In particular, the Final Rule doubled the minimum financial requirements for a natural person to qualify as a “qualified eligible person” (QEP). In support of this increase, CFTC noted that the financial requirements to qualify as a QEP had not changed since Reg. 4.7 was initially adopted 32 years ago, while the number of persons who qualify as QEPs has grown substantially since then due to factors such as inflation. CFTC believes that adopting increased financial thresholds realigns Reg. 4.7 with the original intention of distinguishing retail investors from presumably more sophisticated market participants.
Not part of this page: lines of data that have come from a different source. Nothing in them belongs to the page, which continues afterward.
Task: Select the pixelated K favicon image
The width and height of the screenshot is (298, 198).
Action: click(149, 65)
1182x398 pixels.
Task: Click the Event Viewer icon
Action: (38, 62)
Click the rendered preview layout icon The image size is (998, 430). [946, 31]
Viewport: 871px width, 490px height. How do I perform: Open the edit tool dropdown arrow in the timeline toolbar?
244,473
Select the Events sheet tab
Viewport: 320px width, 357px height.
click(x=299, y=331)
Under the new definition, in order to qualify as a QEP, an individual must satisfy a financial requirement (Portfolio Requirement) consisting of (1) owning securities and other investments with a market value of not less than $4 million; (ii) having on deposit with an FCM within the past six months at least $400,000 in required margin for open futures and options positions; or (iii) a combination of funds or property which, when expressed as percentages of the required minimum amounts and added together, equals or exceeds 100%. For example, an individual who owns half of the minimum required securities and other investments, or $2 million, and half of the minimum required margin deposit, or $200,000, would qualify as a QEP.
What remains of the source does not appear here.